Data shown:
- - - - -

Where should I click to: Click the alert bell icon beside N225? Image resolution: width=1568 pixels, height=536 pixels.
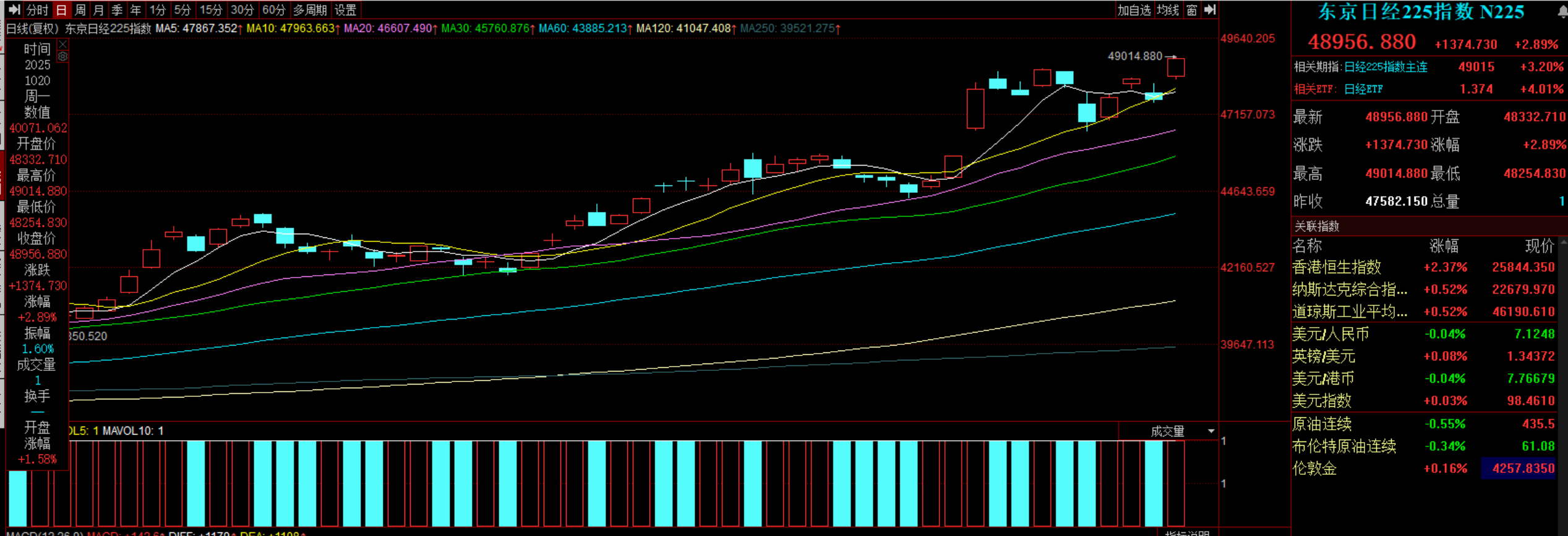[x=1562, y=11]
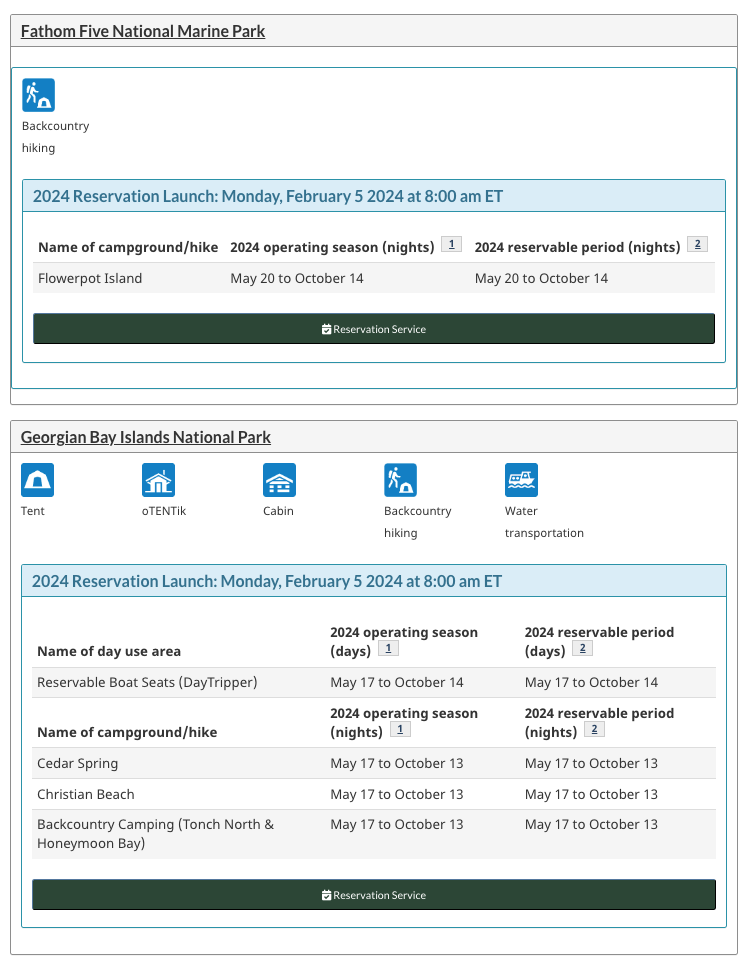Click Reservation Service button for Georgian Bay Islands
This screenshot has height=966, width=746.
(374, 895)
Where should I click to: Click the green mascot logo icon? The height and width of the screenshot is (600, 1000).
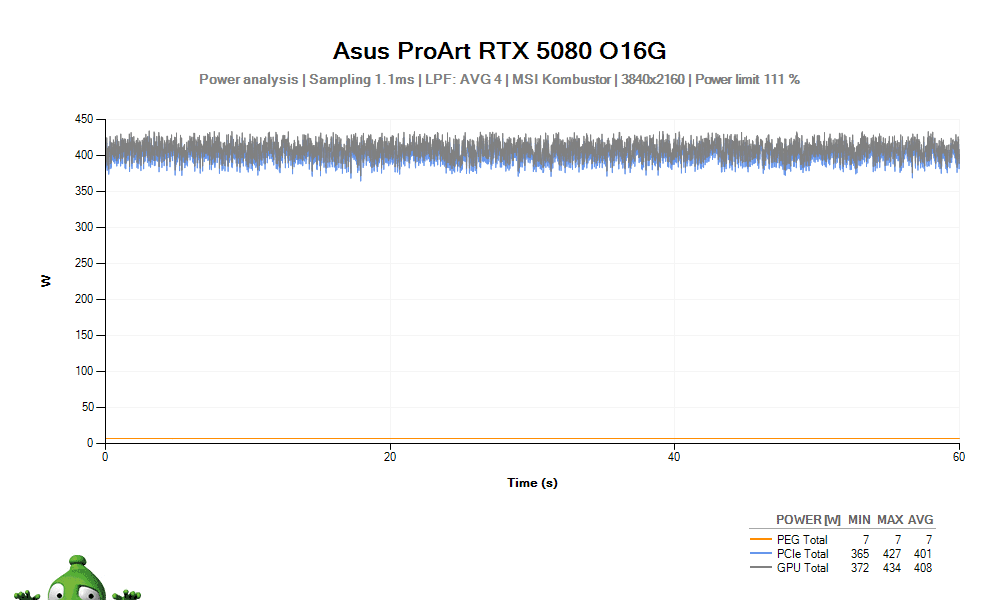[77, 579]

- - - - -

About this exercise:
Please transcribe exactly the lines from the one containing "Where should I click to: Click the green" through the final line of the data, including both, and nothing else. Pictures are to be left out.

Expected output:
Where should I click to: Click the green mascot logo icon? The height and width of the screenshot is (600, 1000).
[77, 579]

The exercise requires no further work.